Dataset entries
______________________________
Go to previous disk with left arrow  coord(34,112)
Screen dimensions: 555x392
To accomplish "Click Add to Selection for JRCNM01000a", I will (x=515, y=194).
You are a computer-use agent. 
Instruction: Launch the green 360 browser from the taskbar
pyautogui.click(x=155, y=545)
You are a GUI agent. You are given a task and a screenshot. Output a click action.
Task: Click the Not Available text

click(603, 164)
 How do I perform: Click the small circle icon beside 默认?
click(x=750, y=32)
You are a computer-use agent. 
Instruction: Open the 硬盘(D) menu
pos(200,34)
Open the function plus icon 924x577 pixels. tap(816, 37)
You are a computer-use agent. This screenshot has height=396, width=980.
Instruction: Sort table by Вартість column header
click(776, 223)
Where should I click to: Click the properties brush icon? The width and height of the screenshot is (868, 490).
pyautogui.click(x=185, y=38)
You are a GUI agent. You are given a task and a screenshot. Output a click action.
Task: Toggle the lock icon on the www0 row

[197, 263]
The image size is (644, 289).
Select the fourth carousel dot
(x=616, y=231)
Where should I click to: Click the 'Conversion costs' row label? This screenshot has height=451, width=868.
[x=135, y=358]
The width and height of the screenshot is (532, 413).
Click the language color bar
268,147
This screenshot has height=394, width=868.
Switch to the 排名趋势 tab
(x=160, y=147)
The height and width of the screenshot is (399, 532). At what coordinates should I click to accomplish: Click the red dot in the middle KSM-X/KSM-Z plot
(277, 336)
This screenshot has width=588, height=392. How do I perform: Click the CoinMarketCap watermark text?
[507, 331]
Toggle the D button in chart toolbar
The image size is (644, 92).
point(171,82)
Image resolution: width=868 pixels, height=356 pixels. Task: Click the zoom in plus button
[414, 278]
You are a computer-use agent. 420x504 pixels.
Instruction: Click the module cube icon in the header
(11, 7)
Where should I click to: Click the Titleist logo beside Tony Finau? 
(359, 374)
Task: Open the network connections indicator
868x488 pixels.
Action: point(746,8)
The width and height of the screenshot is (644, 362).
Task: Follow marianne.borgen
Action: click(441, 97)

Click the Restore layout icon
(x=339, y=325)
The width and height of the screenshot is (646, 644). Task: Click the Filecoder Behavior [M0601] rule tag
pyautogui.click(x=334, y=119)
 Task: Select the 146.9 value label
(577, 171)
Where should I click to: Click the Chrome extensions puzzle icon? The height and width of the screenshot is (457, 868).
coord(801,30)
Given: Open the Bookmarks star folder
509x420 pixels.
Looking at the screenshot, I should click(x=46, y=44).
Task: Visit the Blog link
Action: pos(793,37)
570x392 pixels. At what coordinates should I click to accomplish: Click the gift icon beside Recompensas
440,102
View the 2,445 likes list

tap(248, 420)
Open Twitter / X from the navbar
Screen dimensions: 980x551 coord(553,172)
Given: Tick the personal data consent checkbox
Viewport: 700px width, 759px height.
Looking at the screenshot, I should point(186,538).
______________________________
## Task requirements
With the line containing "509x420 pixels." as the first and the final line of the entries above as the last, write out that span exactly and nothing more.

## Solved problem
509x420 pixels.
Looking at the screenshot, I should click(x=46, y=44).
Task: Visit the Blog link
Action: pos(793,37)
570x392 pixels. At what coordinates should I click to accomplish: Click the gift icon beside Recompensas
440,102
View the 2,445 likes list

tap(248, 420)
Open Twitter / X from the navbar
Screen dimensions: 980x551 coord(553,172)
Given: Tick the personal data consent checkbox
Viewport: 700px width, 759px height.
Looking at the screenshot, I should point(186,538).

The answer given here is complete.